Note the dual megaphone exhausts of the Harley XR1000 Sportster streetracer.
Unlike the regular Sportster, the XR1000 has the exhausts at the left hand side of the bike.
(March 2009)
Harley XR1000 Streetracer
The XR1000 is a further development of the famous XR-750 dirt track racer. When launched in 1983, the XR1000 was Harley-Davidson's fastest street motorcycle ever made. Unfortunately, probably due its high price, the XR1000 was not a big hit, and production ceased after 1984.
Strictly speaking, with its aluminum heads the XR1000 is not an Ironhead at all. However, its design is so deeply rooted in the classic Ironhead Sportster design that this could be regarded to be close family.

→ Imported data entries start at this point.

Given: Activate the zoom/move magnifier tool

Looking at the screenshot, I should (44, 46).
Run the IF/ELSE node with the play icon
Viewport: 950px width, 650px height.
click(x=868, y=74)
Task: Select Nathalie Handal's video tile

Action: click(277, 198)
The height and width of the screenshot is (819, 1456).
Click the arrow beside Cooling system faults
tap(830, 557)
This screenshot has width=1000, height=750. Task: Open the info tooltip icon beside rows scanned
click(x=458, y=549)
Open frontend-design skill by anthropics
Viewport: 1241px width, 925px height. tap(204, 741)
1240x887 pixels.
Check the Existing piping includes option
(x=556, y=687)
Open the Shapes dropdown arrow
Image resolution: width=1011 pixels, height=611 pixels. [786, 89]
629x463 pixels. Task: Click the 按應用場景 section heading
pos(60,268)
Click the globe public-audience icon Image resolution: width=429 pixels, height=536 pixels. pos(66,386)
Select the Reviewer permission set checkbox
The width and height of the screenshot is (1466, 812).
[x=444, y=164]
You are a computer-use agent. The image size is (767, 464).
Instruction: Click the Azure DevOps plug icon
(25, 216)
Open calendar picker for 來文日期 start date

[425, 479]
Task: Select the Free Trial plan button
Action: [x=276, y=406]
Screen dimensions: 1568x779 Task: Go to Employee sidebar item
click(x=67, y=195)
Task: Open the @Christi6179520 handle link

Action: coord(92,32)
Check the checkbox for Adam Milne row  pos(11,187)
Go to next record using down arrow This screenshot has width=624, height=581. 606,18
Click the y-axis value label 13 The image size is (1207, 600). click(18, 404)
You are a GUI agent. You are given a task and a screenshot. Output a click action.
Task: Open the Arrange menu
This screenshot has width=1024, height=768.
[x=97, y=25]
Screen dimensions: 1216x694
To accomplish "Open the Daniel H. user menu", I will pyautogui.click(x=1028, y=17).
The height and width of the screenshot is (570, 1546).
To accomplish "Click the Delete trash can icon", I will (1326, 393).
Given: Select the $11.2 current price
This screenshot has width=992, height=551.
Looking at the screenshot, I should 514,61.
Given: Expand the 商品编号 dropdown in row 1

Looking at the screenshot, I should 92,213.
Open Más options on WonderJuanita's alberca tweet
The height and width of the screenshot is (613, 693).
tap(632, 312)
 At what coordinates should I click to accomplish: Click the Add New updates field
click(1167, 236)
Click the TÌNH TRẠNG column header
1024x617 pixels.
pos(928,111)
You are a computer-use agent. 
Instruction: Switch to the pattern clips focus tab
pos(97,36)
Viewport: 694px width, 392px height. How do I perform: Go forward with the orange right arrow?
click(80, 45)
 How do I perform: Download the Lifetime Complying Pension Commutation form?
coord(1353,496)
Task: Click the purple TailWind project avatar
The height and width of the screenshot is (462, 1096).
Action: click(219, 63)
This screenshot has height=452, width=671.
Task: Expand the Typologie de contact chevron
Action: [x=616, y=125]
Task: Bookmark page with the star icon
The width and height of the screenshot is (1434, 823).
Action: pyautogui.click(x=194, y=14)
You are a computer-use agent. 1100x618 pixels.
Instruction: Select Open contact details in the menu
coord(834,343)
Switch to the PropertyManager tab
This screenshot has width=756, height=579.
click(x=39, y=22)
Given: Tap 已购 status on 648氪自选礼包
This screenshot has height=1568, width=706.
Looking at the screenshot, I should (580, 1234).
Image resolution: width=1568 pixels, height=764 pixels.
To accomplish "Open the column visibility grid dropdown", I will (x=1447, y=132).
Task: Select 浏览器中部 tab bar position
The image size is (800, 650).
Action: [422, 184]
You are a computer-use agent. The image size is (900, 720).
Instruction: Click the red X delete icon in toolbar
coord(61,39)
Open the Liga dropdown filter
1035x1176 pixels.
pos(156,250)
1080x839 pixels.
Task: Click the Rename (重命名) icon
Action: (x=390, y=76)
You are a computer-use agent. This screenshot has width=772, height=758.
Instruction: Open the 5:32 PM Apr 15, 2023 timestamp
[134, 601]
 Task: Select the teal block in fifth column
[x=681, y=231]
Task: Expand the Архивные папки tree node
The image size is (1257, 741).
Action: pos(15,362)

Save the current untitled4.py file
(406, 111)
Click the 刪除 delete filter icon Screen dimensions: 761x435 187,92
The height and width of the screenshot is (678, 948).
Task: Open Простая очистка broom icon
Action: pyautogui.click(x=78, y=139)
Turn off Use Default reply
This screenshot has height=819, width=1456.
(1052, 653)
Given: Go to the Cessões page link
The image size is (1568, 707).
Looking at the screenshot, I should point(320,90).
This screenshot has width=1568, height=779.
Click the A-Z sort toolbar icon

With its special high flow aluminum cylinder heads, its dual 36mm Dell'Orto slide valve carburators with accellerator pumps and its dual megaphone exhausts, the Sportster XR1000 boasts 67 brake horsepower as delivered by the factory. That's about ten horses more than the Sportster XLCR Cafe Racer and about twenty more than the regular Sportster XLH of 1983. Harley Davidson also sold a mod kit to boost the XR1000 to 95hp "for closed circuit riding"...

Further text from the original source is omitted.